= EXERCISE BRIEF =
Please retype exactly, and with nothing added, the lines of the material from the one with "Screen dimensions: 588x365" through the final one.

***

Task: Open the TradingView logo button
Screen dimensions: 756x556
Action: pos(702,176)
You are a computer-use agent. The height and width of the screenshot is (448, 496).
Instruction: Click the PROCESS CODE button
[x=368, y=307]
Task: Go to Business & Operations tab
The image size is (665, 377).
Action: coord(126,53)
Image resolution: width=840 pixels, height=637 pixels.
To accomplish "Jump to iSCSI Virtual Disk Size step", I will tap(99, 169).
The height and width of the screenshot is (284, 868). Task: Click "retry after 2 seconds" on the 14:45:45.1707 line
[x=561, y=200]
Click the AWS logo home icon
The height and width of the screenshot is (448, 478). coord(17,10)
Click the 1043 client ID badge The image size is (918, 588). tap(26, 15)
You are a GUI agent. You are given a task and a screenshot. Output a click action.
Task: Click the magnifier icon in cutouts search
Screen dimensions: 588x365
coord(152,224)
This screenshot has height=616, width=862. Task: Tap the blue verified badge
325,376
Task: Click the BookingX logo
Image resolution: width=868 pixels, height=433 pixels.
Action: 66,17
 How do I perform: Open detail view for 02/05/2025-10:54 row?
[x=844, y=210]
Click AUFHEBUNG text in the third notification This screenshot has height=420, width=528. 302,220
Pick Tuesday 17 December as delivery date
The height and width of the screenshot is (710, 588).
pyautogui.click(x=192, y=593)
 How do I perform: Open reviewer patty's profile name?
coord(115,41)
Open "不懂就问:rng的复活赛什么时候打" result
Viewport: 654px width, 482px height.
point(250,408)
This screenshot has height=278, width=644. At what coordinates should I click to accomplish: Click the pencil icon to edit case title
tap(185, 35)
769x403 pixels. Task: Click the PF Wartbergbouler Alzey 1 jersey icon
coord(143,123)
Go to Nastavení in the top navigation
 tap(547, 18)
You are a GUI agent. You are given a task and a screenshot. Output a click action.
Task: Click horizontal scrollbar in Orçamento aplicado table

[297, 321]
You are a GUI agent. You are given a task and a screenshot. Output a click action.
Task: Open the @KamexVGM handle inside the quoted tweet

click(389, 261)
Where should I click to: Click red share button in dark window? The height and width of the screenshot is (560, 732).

***

= FINISHED EXERCISE =
Screen dimensions: 588x365
coord(152,224)
This screenshot has height=616, width=862. Task: Tap the blue verified badge
325,376
Task: Click the BookingX logo
Image resolution: width=868 pixels, height=433 pixels.
Action: 66,17
 How do I perform: Open detail view for 02/05/2025-10:54 row?
[x=844, y=210]
Click AUFHEBUNG text in the third notification This screenshot has height=420, width=528. 302,220
Pick Tuesday 17 December as delivery date
The height and width of the screenshot is (710, 588).
pyautogui.click(x=192, y=593)
 How do I perform: Open reviewer patty's profile name?
coord(115,41)
Open "不懂就问:rng的复活赛什么时候打" result
Viewport: 654px width, 482px height.
point(250,408)
This screenshot has height=278, width=644. At what coordinates should I click to accomplish: Click the pencil icon to edit case title
tap(185, 35)
769x403 pixels. Task: Click the PF Wartbergbouler Alzey 1 jersey icon
coord(143,123)
Go to Nastavení in the top navigation
 tap(547, 18)
You are a GUI agent. You are given a task and a screenshot. Output a click action.
Task: Click horizontal scrollbar in Orçamento aplicado table

[297, 321]
You are a GUI agent. You are given a task and a screenshot. Output a click action.
Task: Open the @KamexVGM handle inside the quoted tweet

click(389, 261)
Where should I click to: Click red share button in dark window? The height and width of the screenshot is (560, 732).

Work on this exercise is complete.